● **WHAT THIS TASK INVOLVES**: Only the lines from the one containing "This screenshot has width=1238, height=645." to the end of the records belong in the answer; repeat them exactly and drop the pictures.

● **Collected data**:

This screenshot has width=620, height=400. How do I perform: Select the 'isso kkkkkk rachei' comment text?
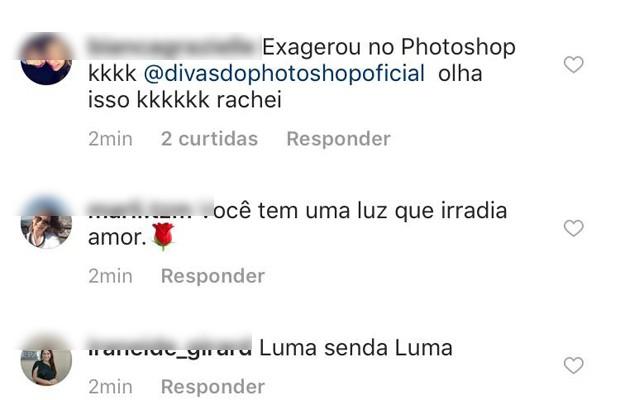pos(185,100)
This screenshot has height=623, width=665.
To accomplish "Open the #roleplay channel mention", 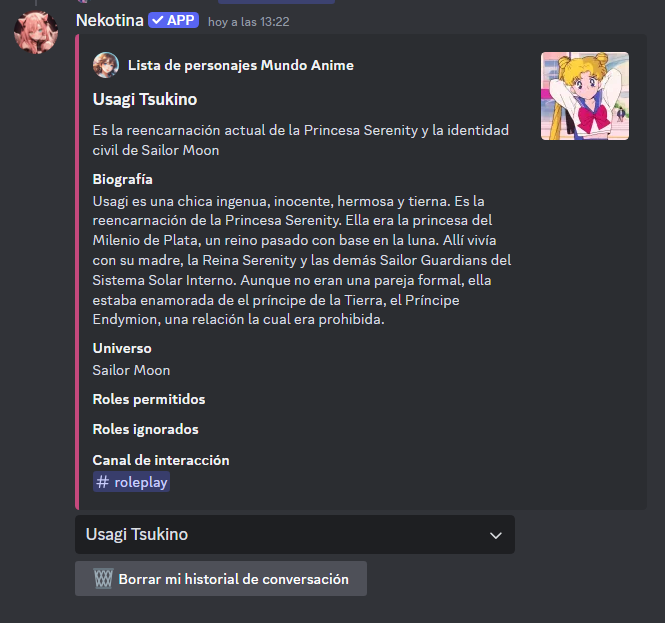I will coord(131,482).
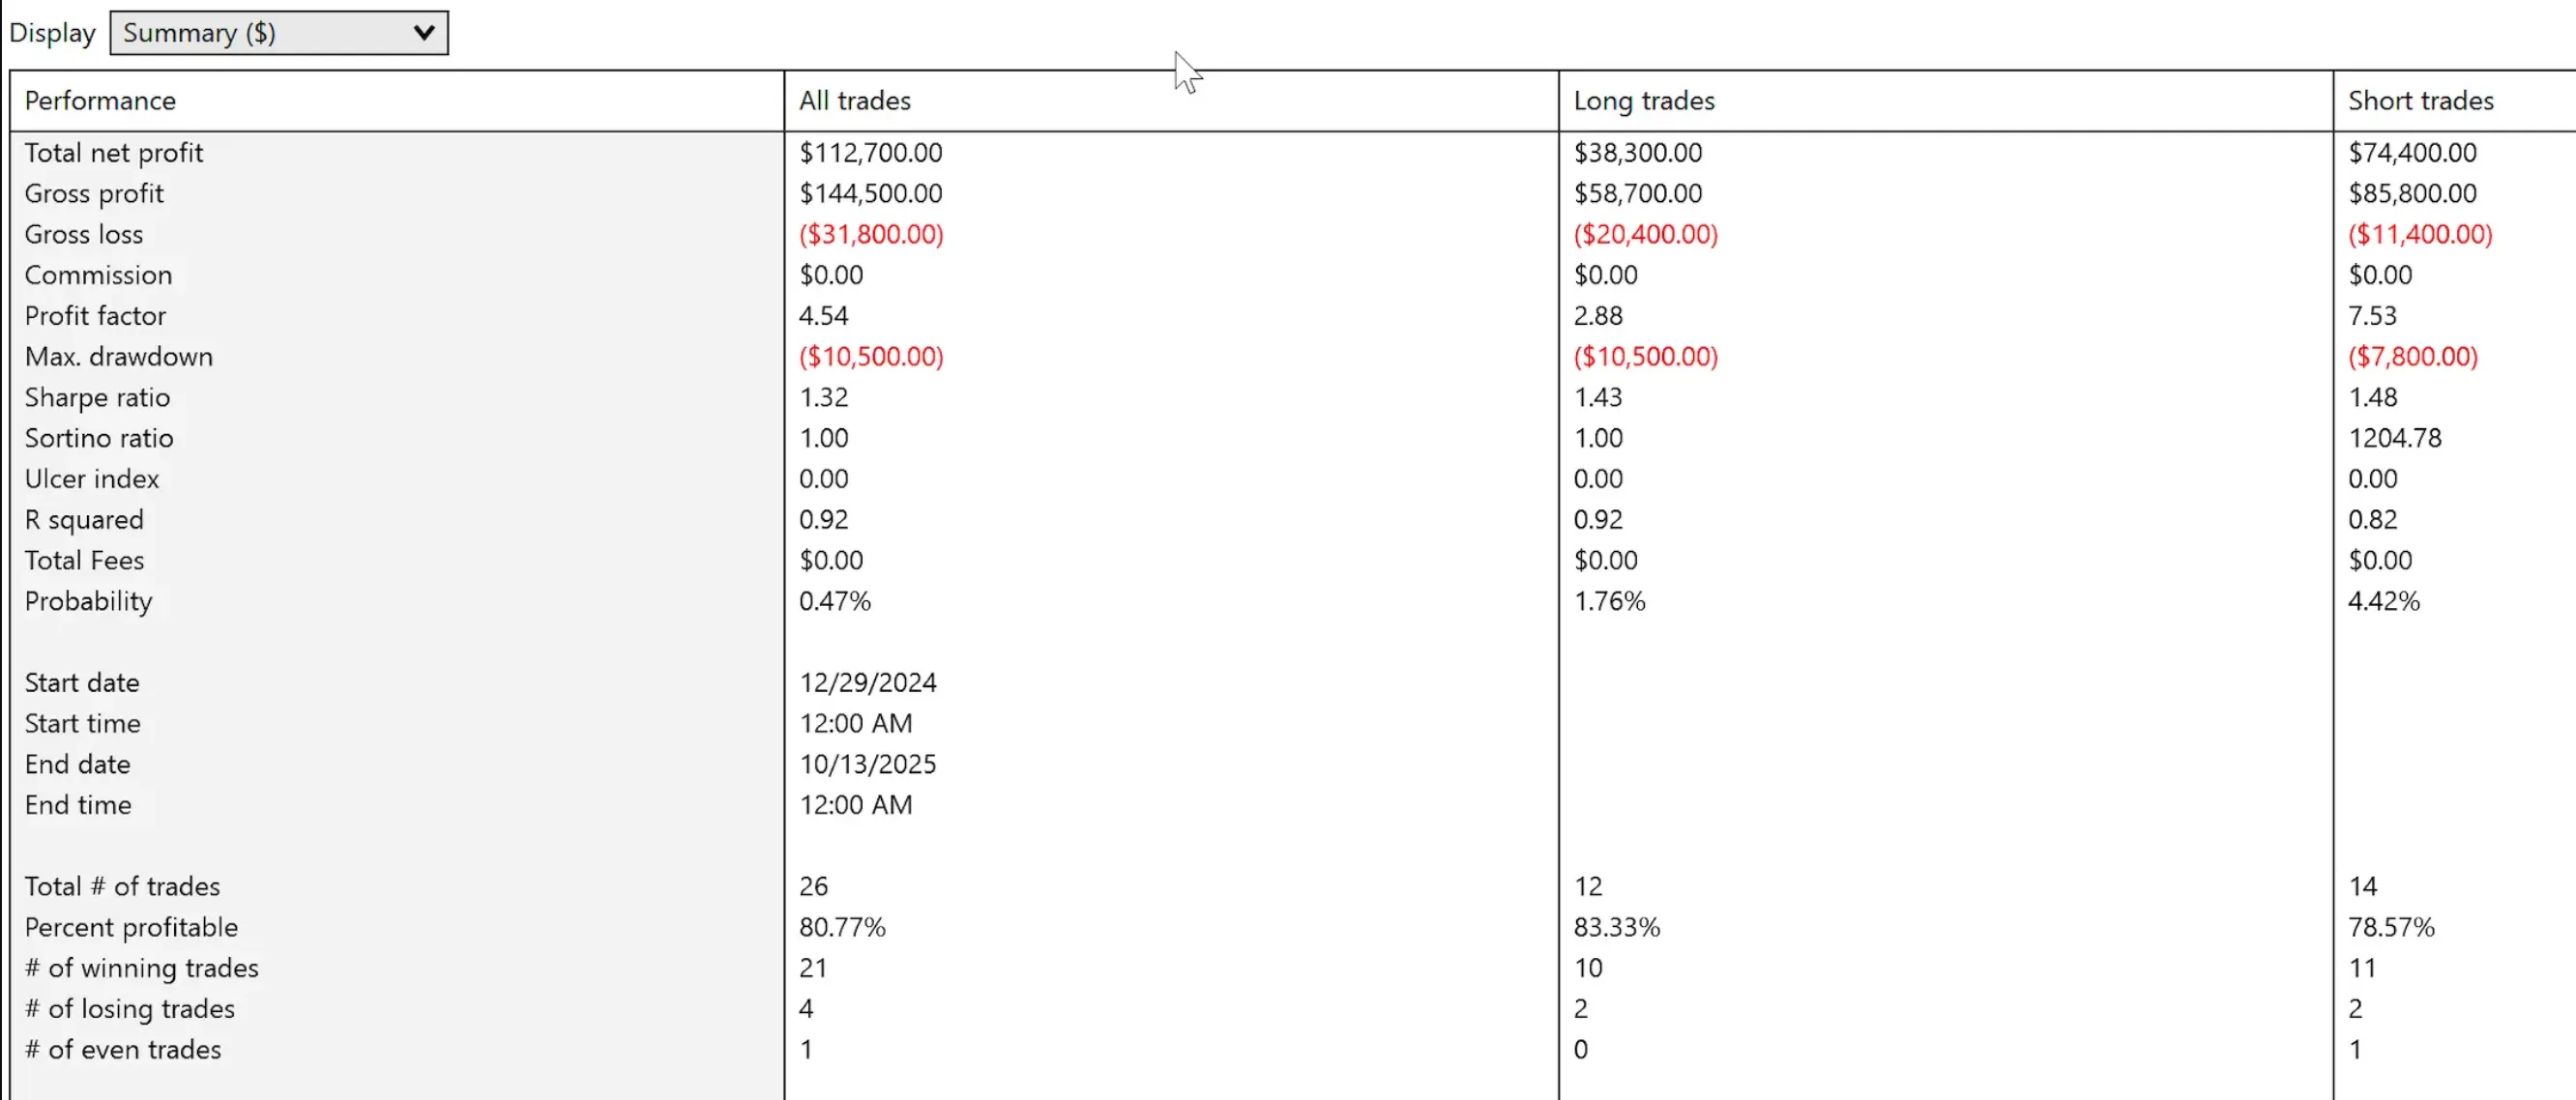Select the Sortino ratio value 1204.78
2576x1100 pixels.
tap(2394, 438)
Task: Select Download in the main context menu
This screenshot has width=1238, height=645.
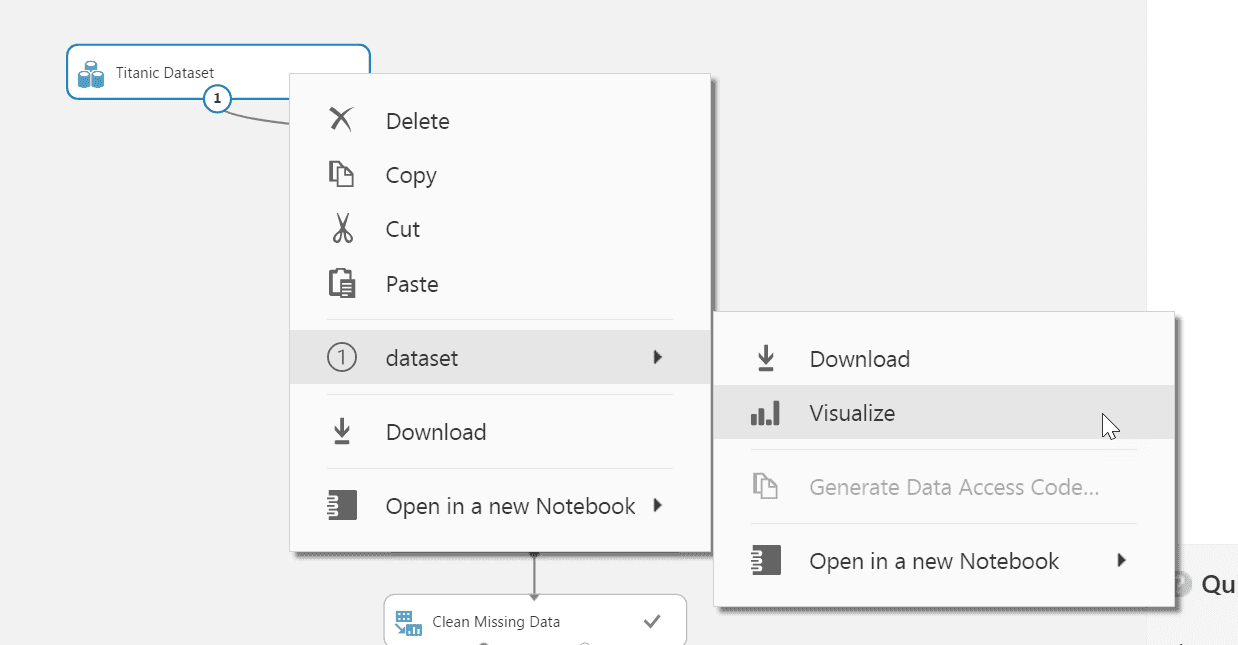Action: [x=436, y=432]
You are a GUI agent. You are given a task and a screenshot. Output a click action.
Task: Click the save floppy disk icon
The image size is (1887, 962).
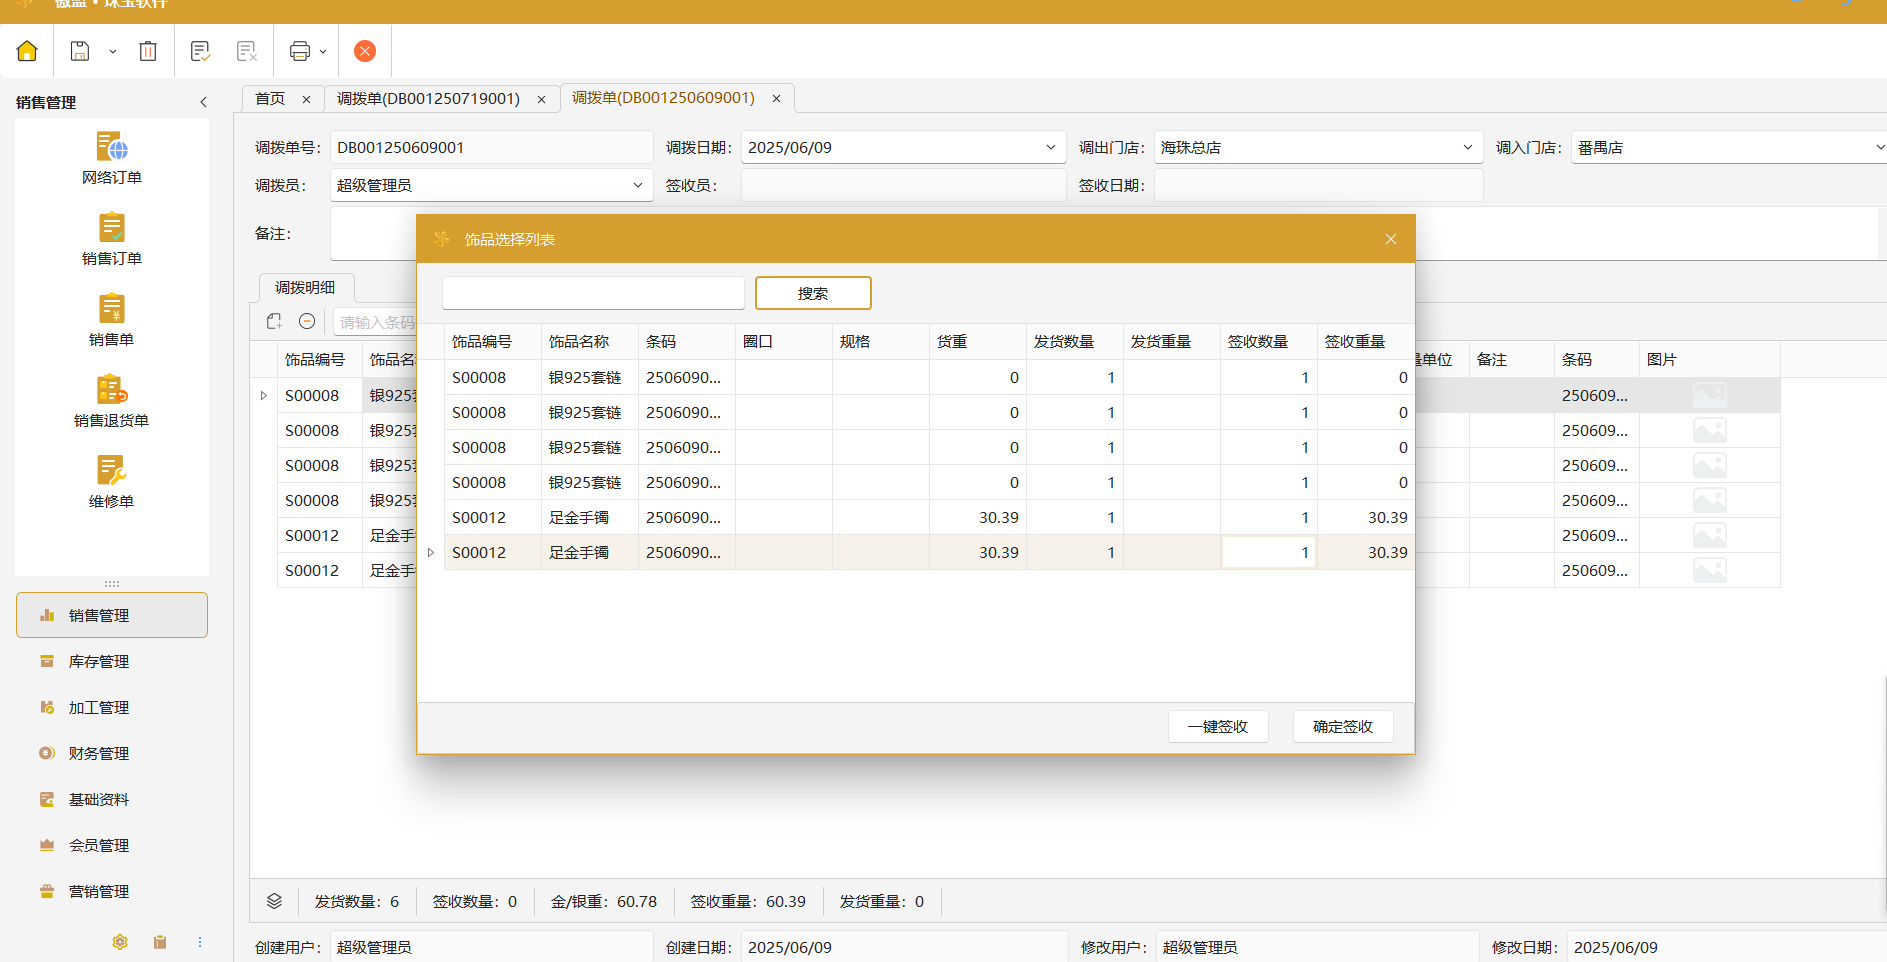(80, 51)
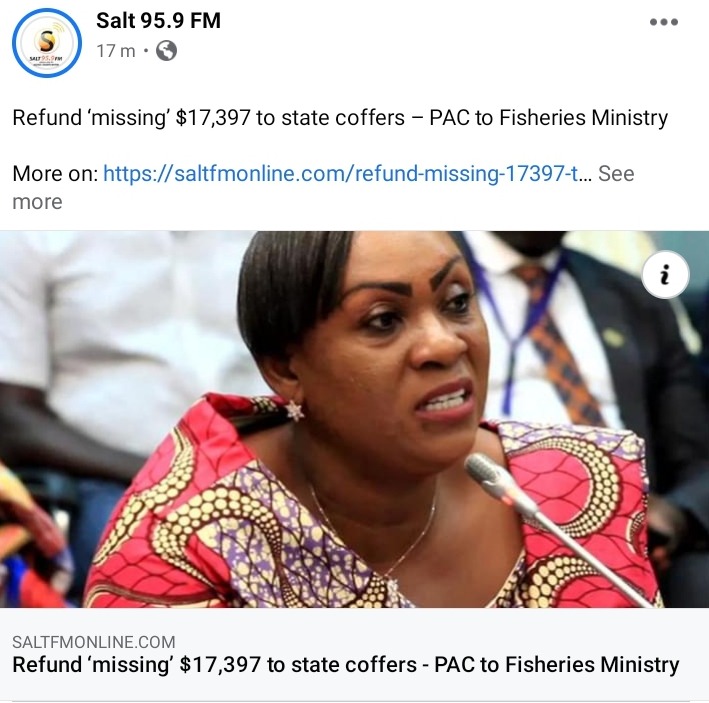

● **RESULT OF THIS EXERCISE**:
This screenshot has width=1238, height=645.
Action: [x=436, y=432]
You are a GUI agent. You are given a task and a screenshot. Output a click action.
Task: Click the save floppy disk icon
The image size is (1887, 962).
(80, 51)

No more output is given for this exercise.